Burgernomics—the Mighty McDonald’s BIG MAC




So we all know about the Big Mac Index, which is based on the theory of purchasing-power parity and states that exchange rates should adjust until equilibrium—the market exchange rates that would equalize the price of an American Big Mac with an English Big Mac and a Chinese Big Mac.
Recently, another bright economist has come up with an intelligent way of comparing real wages across the world using McDonald’s Big Mac as well.  Orley C. Ashenfelter of Princeton University calculates real wages as how much of a Big Mac could an hour of work can buy.  He then flips the ratio over and compares the number of minutes a McDonald’s employee must work in order to earn enough to buy a Big Mac across countries. 

In his paper published by the National Bureau of Economic Research, Ashenfelter concludes that after his own preliminary analysis of the decade long project, “Wage rates of workers using the same skills and doing the same jobs differ by as much as 10 to 1, and that these gaps declined over the period 2000 – 2007, but with much less progress since the Great Recession.”

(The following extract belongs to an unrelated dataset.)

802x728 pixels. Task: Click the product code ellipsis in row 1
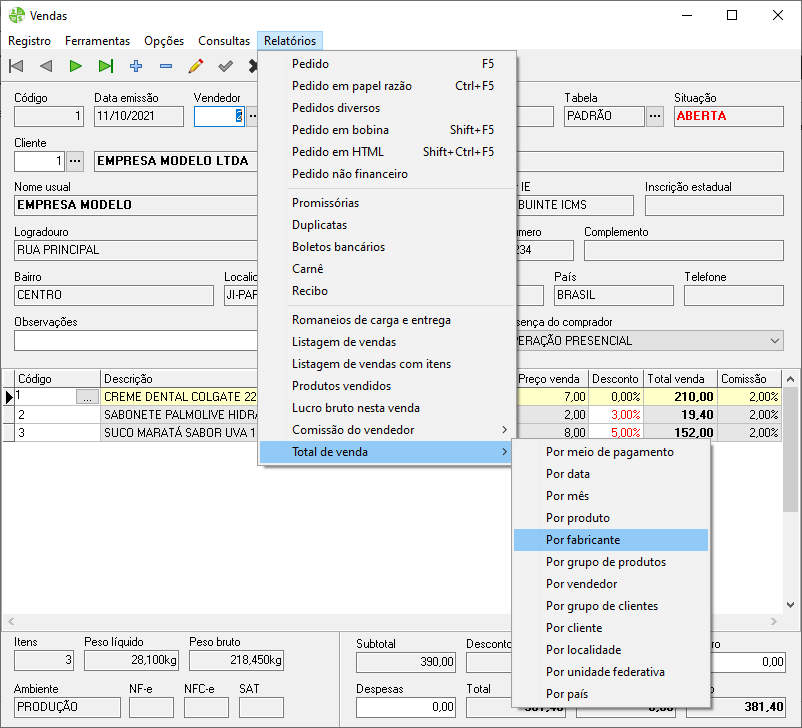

As we might expect, workers in less developed countries would have to work longer in order to earn a Big Mac.  For example, in 2011, a Chinese worker in McDonald’s  would have to work 85 minutes to afford a Big Mac, while an American worker only needs to spend 27 minutes. 

This measure has two major strengths.  The first one is, of course, the creativity underlying this measure.  We do not always need hundreds of simultaneous equations to solve an economic question.  By properly constructing measures that change over time, we can always use innovative and interesting methods to test the effects of public policies or economic shocks around the world.  Moreover, a lot of the past and current measurements only allow comparisons of wage rates within the same country, and today much emphasis has shifted to constructing measurements that would also permit cross country comparisons.  This MacWage measurement appears to solve the problem in a nice and intelligent way.  

Think Big and Be Innovative!

(P.S. If you are wondering what Maharaja Mac is, it is THE Big Mac in India!)